* _Aim_: Write the stretch from the line containing "You are a GUI" through the end of the records as a JSON list of strings, one per line, with blank lines left out. Leave the pictures out of the answer.

* _Supplied data_:

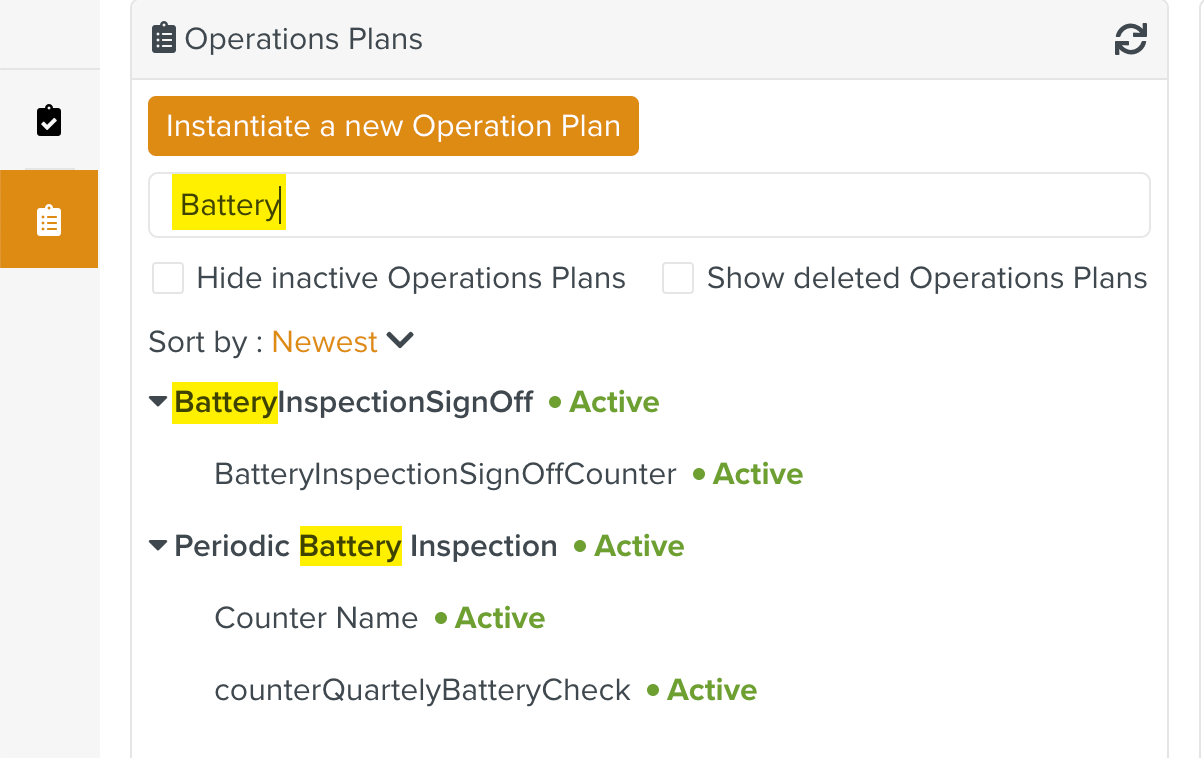This screenshot has height=758, width=1204.
Task: Open counterQuartelyBatteryCheck counter
Action: coord(422,690)
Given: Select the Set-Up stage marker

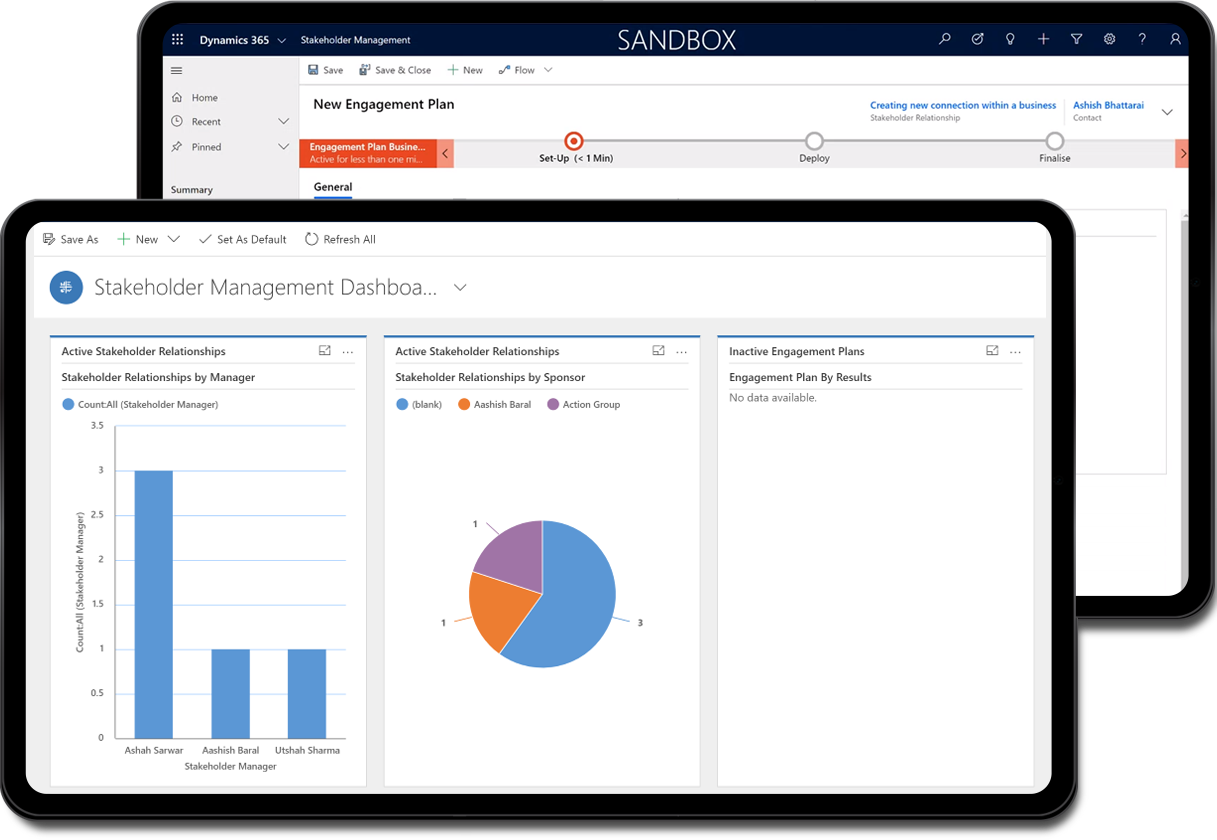Looking at the screenshot, I should coord(573,141).
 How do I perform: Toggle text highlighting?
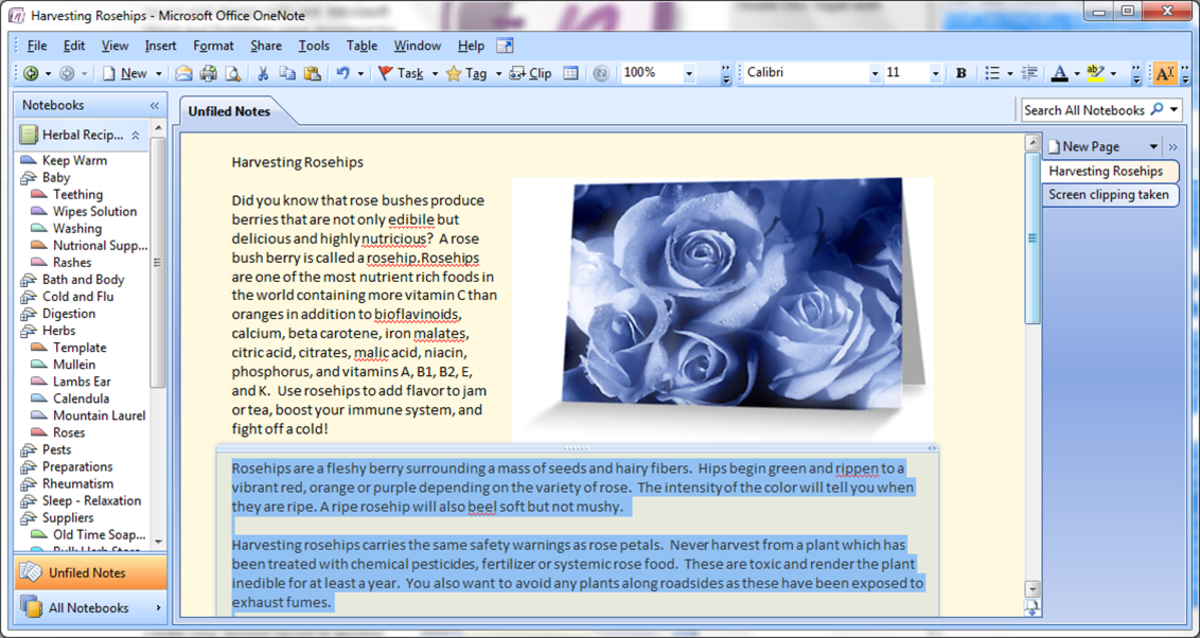[1093, 73]
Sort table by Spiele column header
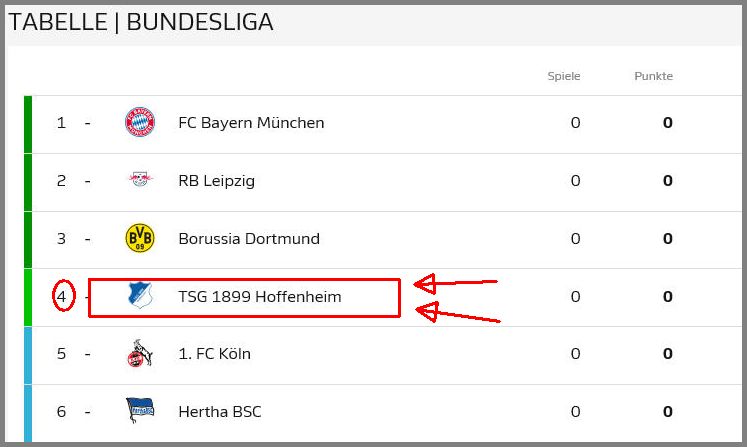 (564, 76)
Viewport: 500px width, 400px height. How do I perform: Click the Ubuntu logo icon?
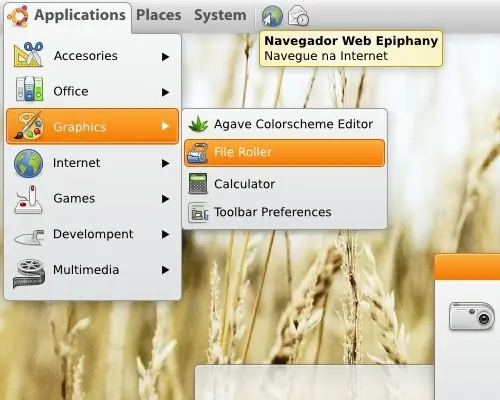pyautogui.click(x=18, y=16)
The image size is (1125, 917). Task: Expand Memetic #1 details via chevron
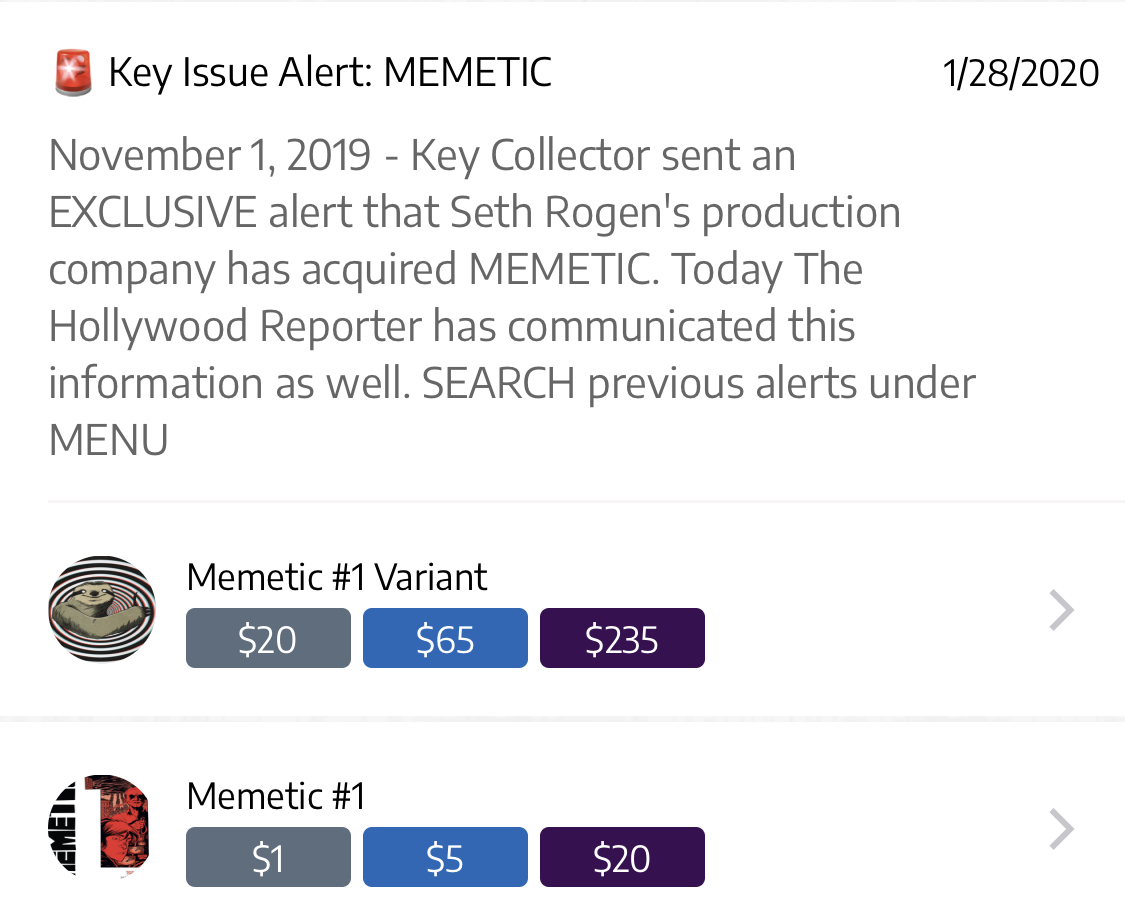(1061, 829)
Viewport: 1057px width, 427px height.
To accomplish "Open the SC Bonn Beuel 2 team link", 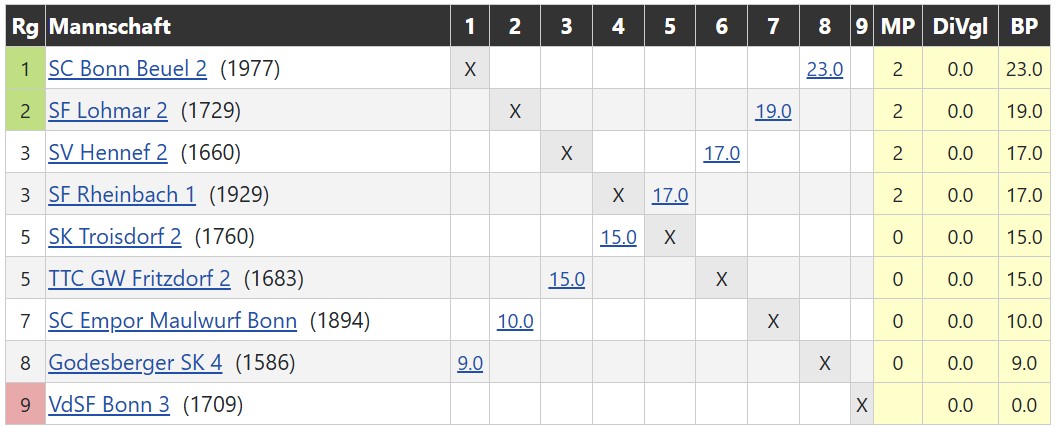I will pyautogui.click(x=127, y=69).
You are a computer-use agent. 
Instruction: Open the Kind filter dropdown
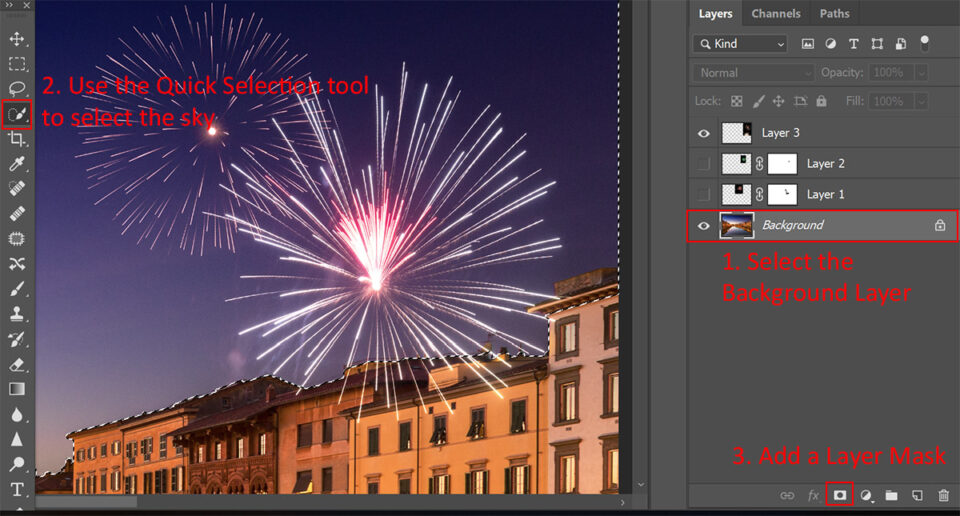(740, 44)
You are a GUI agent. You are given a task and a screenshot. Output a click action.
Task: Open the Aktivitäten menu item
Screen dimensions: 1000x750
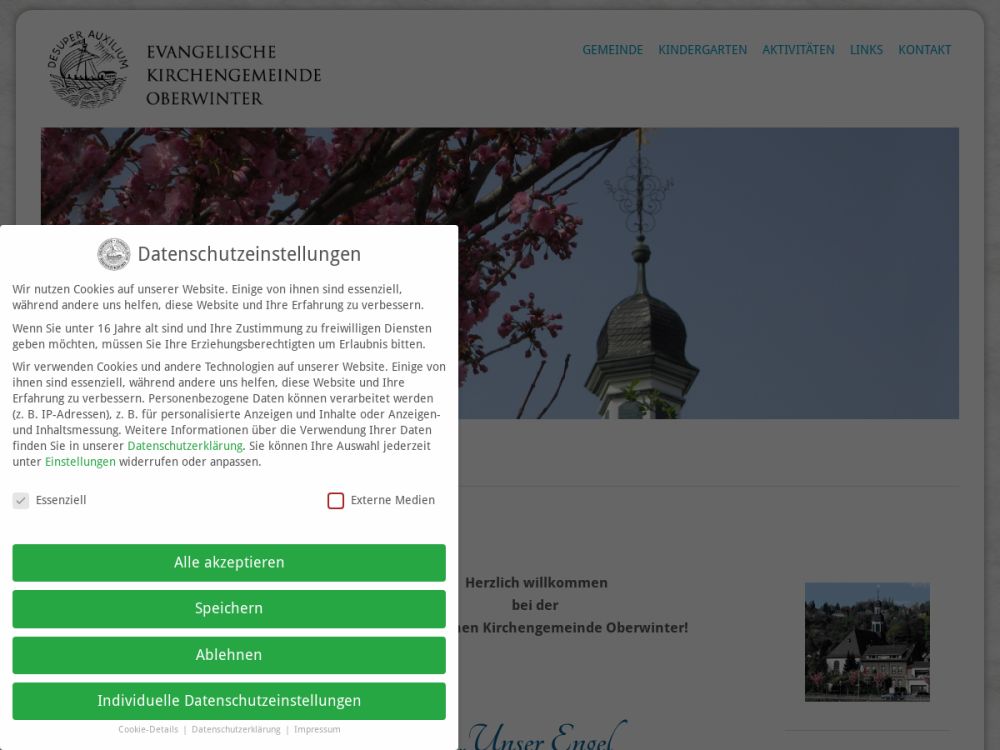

* _Task solution_:
[
  "You are a GUI agent. You are given a task and a screenshot. Output a click action.",
  "Task: Open the Aktivitäten menu item",
  "Screen dimensions: 1000x750"
]